By karl vilacoba
Staff Writer
MARLBORO — The township will receive 12 acres of land dedicated for open space purposes as a condition of the zoning board’s approval of a housing development plan on Pleasant Valley Road.
Applicant Meiterman Holdings Inc. was granted preliminary subdivision approval on Sept. 18 for an 18-home development to be called Triangle Valley on the 39-acre tract.

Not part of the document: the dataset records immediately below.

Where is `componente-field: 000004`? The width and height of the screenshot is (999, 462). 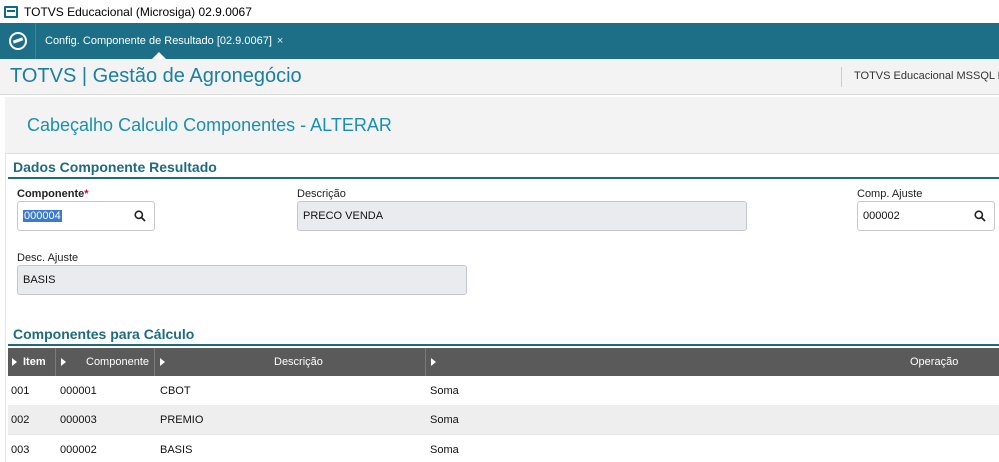 componente-field: 000004 is located at coordinates (86, 216).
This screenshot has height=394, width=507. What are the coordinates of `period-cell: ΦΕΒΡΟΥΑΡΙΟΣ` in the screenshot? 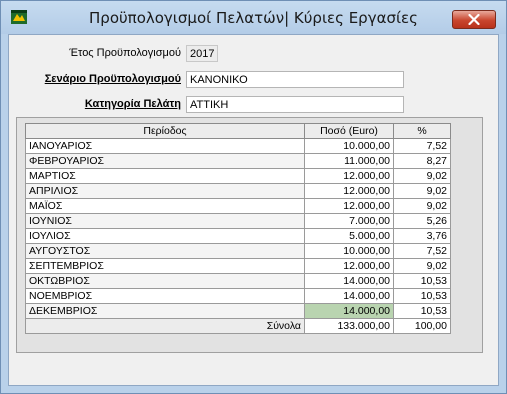 It's located at (165, 161).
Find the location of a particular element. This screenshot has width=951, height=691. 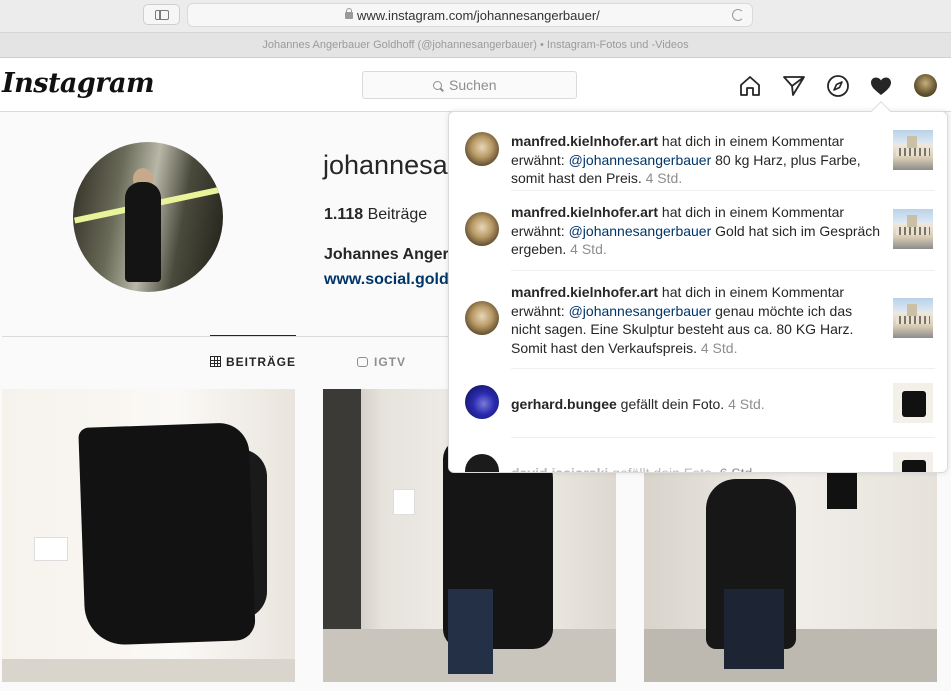

search-input: Suchen is located at coordinates (470, 85).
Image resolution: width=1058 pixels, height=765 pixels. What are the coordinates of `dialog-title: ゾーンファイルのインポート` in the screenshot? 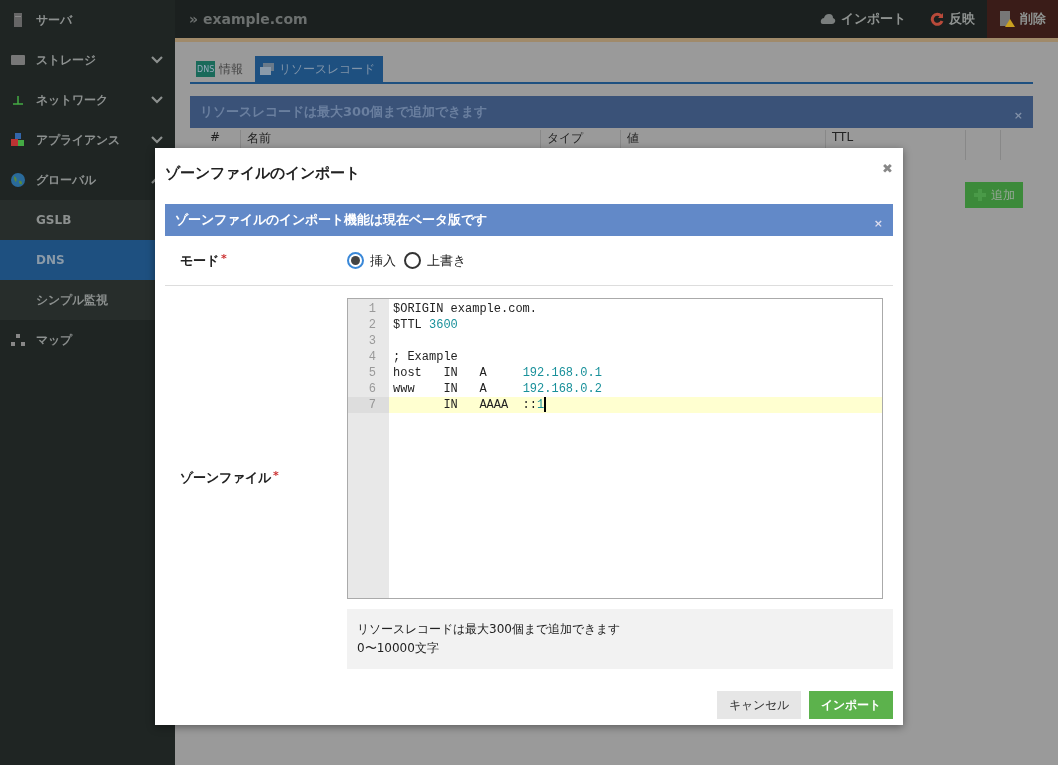 It's located at (263, 173).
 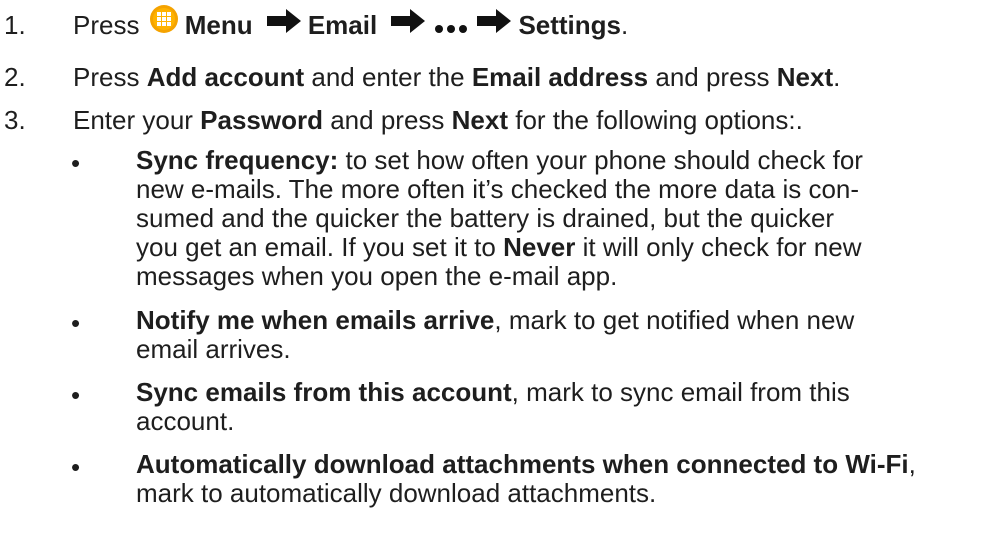 What do you see at coordinates (451, 25) in the screenshot?
I see `more-dots-icon` at bounding box center [451, 25].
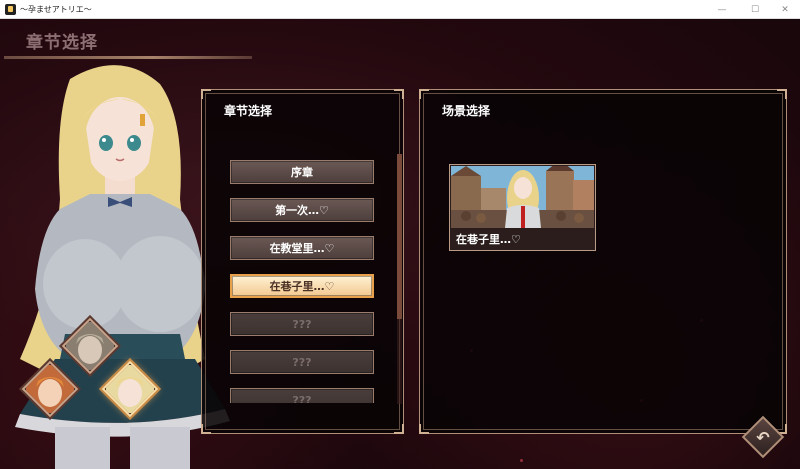 The image size is (800, 469). Describe the element at coordinates (302, 210) in the screenshot. I see `chapter-button: 第一次…♡` at that location.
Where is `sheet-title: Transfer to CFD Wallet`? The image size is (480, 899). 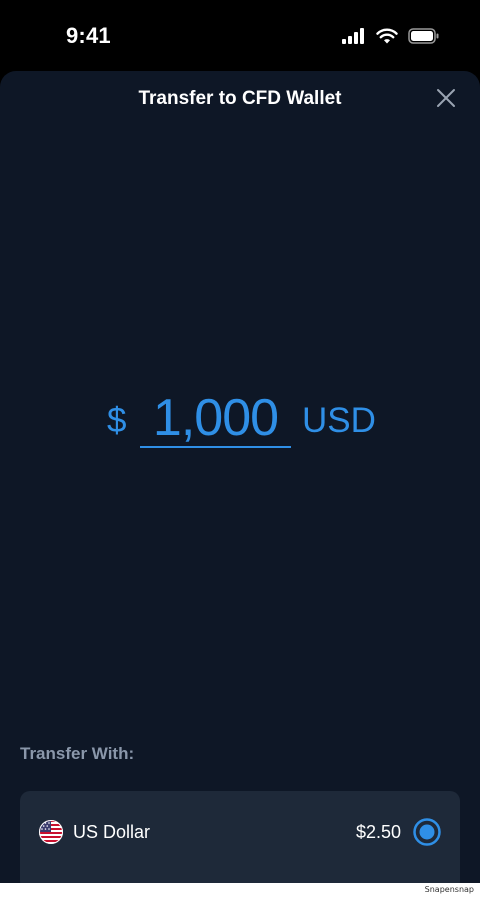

The property is between the NJ Transit right of way currently being developed as an extension of the Henry Hudson Trail and the residential development Georgetown Estates. The property also has frontage on the Marlboro State Psychiatric Hospital’s northwestern corner and that portion of the tract will be given to the township.
The development of Triangle Valley will be made possible by a use variance that will allow the applicant to cluster the homes on the property’s northern portion on lots smaller than the 2-acre zoning allowed, according to attorney Bernard Meiterman. Several acres of the property will be left alone as sensitive wetlands, while an existing home on the land will remain as a 7-acre farm under its current ownership.
Several residents from Georgetown Estates complained about a road in the Triangle Valley plans that would run close to their back yards. The quiet farmland view they have grown accustomed to would be replaced by headlights, streetlights and construction, they said.
"I find this inexcusable," said Independence Way resident Jeanne Tryfonus. "No way, no how, would I ever have bought my home if I knew this road was going to be in my back yard."
To alleviate resident concerns, Meiterman and project engineer Lorali Totten said they will divide the road from Independence Way with a 6-foot tall fence sitting on top of a 4-foot tall land elevation. Meiterman said the road had to be planned where it was to avoid a swampy wetlands tract that cuts into the development tract.
Meiterman also made several other concessions to residents at the meeting, offering to plant tree barriers where requested and allowing another area resident to connect his driveway to the new road system.
The road leading into Triangle Valley would become a fourth leg to the intersection of Ridge and Pleasant Valley roads. Two cul de sacs would stem from the entry road.
Mayor Matthew Scannapieco and Stephen Dick, chairman of the town’s Farmland, Historic and Open Space Preservation Committee, said they were unfamiliar with the Triangle Valley application, but doubted the 12-acre open space tract to be donated to Marlboro had any value. The fact that a developer gave it away and sought a variance to keep houses from being built on it seemed to indicate the tract was either undevelopable wetlands or had other environmental problems, they said.
"I love a gift just like everybody else, but I don’t want the gift to open up and explode in my face," Dick said. "But 12 acres is 12 acres, who knows. We’ll look at it."
Scannapieco said unless Marlboro is able to purchase the hospital property, the township would have no access to the open space parcel it has apparently been given.
"We may have gotten land that we’re not able to use," the mayor said.